Categories: Cautious Managed
Topics: OBSR| IMA| Invesco Perpetual| Threadneedle Investments| Fidelity
OBSR’s Marianne Weller and Diane Earnshaw examine three funds in the diverse Cautious Managed sector.
The Cautious Managed sector is home to a wide variety of funds often viewed by investors and advisers as being suitable for risk-averse investors. In fact, the sector is not homogenous and there are a huge variety of managed funds to choose from in this sector that are diverse in their approach and the amount of risk the mangers of them are willing to take on. A Morningstar Direct search shows 170 funds sitting within this peer category.
At the current time, the IMA guidelines for the sector show funds have a maximum equity exposure restricted to 60% of the fund and at least 30% in fixed interest and cash. There is a specific requirement on the fund to hold a minimum percentage in non-UK equity and assets must have at least 50% in sterling/euro and equities are deemed to include convertibles.
Industry concerns about how the funds are described have prompted the IMA to undertake a review of the managed sectors in the autumn of 2010, the last full review having been back in 2001. The results of this review were released in May 2011 and prompted an extended consultation period until October 2011. Change is likely to come although the extent and impact of this is still unclear.
In our analysis of the Cautious Managed sector, we spilt the sector into broad sub-categories to help us look through the funds available.
These are: distribution funds where their asset allocation is biased to fixed income and income generation is an important part of the fund’s objective; traditional cautious managed funds that are typically managed with a relative return approach; newer multi-asset funds that can invest more widely across the asset spectrum; and other/specialist cautious managed funds. Funds within the sector can be directly invested, or multi-manager fund of funds that are unfettered or fettered internal fund of funds. So, lots to consider.
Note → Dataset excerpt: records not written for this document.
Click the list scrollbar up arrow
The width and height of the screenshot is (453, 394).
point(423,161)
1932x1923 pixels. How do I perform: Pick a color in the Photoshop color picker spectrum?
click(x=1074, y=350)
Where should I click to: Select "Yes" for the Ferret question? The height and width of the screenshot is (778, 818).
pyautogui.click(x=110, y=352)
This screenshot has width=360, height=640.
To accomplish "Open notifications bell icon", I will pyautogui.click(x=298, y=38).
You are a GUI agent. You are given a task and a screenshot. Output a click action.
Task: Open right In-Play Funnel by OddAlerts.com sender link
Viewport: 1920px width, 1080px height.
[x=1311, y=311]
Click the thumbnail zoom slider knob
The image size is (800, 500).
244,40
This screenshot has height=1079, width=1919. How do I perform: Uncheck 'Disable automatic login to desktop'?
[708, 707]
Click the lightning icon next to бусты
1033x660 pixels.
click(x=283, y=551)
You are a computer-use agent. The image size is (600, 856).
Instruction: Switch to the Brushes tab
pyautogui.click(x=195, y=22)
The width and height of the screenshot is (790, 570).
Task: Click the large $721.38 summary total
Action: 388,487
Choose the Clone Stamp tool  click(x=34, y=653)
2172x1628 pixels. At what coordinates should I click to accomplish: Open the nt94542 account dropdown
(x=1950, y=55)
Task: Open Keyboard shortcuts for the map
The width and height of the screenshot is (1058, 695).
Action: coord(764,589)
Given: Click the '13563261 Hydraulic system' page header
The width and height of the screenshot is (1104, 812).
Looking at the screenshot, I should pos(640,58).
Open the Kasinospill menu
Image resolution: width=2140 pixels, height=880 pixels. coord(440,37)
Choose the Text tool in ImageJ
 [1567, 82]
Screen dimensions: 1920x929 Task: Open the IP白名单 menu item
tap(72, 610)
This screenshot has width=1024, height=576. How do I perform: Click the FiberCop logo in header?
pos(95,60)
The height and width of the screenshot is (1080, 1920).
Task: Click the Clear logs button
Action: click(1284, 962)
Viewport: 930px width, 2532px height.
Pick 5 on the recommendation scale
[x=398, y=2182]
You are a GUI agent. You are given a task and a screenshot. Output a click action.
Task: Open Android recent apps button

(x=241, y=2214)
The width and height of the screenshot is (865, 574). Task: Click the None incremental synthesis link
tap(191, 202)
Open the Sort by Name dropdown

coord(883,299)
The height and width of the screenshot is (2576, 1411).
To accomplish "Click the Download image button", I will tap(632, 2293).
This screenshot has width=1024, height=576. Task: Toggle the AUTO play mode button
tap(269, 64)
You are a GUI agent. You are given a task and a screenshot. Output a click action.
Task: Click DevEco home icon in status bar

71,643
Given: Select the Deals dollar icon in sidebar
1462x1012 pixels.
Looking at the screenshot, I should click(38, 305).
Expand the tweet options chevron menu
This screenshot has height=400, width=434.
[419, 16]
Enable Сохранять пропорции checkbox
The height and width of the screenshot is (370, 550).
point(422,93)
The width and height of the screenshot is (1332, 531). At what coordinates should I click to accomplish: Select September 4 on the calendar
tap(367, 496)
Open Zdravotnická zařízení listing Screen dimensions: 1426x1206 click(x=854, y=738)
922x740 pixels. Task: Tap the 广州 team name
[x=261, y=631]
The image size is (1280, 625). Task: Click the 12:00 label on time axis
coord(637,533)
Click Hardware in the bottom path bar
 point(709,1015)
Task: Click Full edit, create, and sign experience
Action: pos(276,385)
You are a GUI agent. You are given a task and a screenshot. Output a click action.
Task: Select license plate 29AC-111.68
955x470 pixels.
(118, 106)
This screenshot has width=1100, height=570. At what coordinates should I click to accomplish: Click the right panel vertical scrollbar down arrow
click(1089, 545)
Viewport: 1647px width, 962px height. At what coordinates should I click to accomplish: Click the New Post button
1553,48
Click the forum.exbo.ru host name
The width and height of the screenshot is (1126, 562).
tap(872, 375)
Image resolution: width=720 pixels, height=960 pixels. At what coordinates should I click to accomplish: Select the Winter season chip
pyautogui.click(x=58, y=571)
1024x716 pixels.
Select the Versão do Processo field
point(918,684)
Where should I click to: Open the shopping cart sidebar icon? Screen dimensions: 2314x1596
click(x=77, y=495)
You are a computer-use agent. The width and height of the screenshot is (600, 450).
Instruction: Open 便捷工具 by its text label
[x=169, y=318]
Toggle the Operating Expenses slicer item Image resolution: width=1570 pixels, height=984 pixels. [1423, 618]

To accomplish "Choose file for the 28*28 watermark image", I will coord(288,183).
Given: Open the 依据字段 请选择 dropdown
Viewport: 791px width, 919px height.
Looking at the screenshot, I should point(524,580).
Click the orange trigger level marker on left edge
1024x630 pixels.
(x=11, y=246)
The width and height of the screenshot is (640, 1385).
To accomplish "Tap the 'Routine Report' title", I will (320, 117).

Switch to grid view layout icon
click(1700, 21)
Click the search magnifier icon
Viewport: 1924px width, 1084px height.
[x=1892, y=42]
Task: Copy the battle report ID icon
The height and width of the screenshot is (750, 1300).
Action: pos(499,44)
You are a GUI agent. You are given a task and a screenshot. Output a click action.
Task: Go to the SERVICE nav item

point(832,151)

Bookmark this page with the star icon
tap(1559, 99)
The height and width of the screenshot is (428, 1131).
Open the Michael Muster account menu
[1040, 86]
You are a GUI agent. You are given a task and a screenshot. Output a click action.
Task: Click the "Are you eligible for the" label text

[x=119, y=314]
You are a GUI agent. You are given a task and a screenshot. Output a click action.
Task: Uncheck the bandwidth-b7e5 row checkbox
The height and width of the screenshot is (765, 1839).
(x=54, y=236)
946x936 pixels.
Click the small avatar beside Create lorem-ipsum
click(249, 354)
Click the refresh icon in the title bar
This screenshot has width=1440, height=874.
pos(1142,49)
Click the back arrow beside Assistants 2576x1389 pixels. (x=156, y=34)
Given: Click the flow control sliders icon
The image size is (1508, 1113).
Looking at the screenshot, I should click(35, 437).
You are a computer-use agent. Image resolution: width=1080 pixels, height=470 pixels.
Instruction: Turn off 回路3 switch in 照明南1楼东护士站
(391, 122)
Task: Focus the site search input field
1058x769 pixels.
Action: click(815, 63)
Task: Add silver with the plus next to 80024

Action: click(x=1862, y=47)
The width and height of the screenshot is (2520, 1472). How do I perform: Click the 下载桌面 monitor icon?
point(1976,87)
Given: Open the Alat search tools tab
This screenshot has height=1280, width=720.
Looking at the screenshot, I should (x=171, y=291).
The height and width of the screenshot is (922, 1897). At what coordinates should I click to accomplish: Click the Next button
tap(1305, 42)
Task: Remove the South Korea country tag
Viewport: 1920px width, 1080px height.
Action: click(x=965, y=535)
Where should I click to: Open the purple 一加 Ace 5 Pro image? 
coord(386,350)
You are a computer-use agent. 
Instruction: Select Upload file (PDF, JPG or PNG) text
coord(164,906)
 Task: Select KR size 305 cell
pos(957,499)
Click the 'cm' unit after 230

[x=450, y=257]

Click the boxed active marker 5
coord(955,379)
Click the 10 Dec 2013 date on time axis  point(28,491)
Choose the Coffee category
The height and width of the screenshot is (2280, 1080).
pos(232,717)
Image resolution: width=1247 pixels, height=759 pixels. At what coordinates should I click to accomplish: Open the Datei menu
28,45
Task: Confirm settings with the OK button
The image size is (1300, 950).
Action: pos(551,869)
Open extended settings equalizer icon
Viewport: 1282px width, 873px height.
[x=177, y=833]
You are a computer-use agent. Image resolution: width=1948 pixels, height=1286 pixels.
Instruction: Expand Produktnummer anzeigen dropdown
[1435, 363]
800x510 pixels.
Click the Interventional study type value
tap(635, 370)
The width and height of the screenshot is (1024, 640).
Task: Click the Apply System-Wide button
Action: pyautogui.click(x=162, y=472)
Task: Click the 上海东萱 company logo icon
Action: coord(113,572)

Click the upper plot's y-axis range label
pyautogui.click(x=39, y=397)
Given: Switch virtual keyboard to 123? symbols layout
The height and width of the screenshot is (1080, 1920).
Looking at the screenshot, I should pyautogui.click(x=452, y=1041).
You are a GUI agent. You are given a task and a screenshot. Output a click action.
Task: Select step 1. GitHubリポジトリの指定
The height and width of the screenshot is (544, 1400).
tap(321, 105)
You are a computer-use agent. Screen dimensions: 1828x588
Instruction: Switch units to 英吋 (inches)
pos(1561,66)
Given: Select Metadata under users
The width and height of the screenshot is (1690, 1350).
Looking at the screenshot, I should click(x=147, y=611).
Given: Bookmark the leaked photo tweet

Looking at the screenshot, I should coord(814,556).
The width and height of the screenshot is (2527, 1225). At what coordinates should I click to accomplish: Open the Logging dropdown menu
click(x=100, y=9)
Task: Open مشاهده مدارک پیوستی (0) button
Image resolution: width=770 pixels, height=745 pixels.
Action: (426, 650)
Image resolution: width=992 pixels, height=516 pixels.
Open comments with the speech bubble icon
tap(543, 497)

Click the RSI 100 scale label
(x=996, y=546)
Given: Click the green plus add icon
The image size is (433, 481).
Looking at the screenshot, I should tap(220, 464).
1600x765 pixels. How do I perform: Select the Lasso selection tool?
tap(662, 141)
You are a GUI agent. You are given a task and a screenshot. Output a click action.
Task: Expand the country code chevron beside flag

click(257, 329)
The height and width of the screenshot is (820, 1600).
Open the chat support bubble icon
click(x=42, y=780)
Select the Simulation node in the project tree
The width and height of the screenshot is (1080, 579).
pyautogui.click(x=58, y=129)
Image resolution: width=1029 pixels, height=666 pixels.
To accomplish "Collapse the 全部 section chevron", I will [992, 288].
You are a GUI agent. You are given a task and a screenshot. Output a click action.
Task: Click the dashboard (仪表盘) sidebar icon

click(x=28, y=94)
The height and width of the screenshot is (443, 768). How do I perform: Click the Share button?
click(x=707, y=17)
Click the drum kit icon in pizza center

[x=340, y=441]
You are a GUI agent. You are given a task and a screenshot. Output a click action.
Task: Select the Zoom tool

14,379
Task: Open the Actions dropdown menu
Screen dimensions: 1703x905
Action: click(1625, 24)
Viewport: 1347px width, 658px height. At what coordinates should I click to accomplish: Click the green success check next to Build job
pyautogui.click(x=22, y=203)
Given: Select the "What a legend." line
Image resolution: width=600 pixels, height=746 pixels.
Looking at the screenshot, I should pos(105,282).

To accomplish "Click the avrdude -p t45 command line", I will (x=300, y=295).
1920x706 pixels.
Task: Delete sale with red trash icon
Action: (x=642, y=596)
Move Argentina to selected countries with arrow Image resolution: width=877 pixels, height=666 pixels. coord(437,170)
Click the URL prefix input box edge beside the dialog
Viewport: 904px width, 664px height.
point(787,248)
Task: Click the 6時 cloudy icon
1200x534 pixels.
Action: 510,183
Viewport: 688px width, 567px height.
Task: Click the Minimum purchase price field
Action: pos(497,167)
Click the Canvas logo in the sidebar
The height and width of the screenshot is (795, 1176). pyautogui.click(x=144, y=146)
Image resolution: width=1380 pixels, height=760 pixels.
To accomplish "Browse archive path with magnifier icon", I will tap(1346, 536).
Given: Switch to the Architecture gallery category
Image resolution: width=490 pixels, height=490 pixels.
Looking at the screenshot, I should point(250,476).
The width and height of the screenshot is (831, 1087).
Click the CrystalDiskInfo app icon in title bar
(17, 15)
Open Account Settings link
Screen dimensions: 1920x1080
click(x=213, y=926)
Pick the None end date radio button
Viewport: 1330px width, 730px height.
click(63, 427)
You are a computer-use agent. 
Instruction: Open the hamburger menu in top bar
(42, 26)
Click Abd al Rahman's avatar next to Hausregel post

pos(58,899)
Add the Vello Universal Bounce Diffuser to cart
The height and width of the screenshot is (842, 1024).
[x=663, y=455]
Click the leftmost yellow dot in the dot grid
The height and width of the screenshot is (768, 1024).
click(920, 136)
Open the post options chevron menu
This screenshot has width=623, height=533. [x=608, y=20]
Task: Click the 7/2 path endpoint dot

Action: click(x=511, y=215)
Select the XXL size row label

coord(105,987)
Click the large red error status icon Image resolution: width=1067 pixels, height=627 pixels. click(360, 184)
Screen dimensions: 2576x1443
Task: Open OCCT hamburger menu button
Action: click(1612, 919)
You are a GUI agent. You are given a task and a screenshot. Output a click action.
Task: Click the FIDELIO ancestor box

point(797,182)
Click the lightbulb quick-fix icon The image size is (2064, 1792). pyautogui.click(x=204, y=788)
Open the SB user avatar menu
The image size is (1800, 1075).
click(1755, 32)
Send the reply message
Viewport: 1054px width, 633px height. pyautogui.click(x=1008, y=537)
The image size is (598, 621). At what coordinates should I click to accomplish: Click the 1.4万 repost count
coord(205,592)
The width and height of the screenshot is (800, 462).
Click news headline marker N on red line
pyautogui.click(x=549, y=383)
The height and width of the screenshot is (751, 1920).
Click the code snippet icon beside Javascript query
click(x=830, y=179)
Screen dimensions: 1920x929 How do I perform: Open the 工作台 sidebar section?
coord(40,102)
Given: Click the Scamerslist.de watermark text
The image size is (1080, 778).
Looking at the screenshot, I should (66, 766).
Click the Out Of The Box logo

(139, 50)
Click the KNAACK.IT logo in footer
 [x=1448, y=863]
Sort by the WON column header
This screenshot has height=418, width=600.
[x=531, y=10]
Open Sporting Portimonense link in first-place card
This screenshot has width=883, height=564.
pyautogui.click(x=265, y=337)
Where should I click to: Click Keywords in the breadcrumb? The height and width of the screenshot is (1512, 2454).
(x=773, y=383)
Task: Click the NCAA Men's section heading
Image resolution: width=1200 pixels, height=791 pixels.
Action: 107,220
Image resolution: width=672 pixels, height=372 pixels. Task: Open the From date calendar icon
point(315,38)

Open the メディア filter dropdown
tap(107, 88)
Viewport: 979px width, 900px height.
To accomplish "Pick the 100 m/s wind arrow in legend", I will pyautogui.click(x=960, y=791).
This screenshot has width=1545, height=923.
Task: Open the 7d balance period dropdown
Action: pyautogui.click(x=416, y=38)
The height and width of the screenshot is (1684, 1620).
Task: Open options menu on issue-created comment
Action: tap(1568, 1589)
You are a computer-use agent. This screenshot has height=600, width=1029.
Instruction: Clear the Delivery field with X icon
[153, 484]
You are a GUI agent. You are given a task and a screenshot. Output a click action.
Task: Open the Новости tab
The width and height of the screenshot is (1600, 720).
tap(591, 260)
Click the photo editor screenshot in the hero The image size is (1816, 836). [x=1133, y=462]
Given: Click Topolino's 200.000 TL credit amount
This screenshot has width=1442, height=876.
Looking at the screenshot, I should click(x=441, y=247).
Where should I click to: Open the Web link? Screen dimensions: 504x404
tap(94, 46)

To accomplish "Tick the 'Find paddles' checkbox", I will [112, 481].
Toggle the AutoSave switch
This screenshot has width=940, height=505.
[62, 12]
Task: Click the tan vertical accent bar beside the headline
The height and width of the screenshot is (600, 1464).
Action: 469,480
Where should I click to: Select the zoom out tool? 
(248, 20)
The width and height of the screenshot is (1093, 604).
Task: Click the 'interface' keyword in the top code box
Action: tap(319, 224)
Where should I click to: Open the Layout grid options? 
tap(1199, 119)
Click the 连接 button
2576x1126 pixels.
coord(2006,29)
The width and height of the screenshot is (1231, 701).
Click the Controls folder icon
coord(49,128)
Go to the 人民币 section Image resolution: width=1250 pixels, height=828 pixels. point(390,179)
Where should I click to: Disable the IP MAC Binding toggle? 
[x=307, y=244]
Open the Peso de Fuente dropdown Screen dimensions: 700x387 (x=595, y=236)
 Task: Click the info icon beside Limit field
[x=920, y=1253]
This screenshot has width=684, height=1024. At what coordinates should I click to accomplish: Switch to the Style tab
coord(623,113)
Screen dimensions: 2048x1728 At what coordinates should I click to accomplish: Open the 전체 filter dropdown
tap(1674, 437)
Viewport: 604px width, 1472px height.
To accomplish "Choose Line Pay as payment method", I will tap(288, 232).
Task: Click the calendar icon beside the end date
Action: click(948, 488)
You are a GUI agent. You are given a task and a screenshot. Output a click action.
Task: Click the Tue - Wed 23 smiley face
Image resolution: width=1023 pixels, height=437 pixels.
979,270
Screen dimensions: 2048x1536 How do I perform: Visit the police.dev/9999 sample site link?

One of the larger distribution funds with assets under management in excess of £1bn is the Invesco Perpetual Distribution fund. The fund aims to provide a good overall level of return with potential future growth of income from the equity element, while the bond portion is managed with a view to creating income with due regard to capital preservation.
The fund is managed by Paul Read and Paul Causer, who are responsible for asset allocation and the fixed interest portion of the fund with the equity component being managed by Neil Woodford. A flexible asset allocation policy is pursued to respond to changing economic and market conditions.
We like the managers’ approach, their flexible asset allocation policy, and the way risk is embedded through their investment process, complemented by Neil Woodford’s equity investment style which tends to reflect a bias towards value.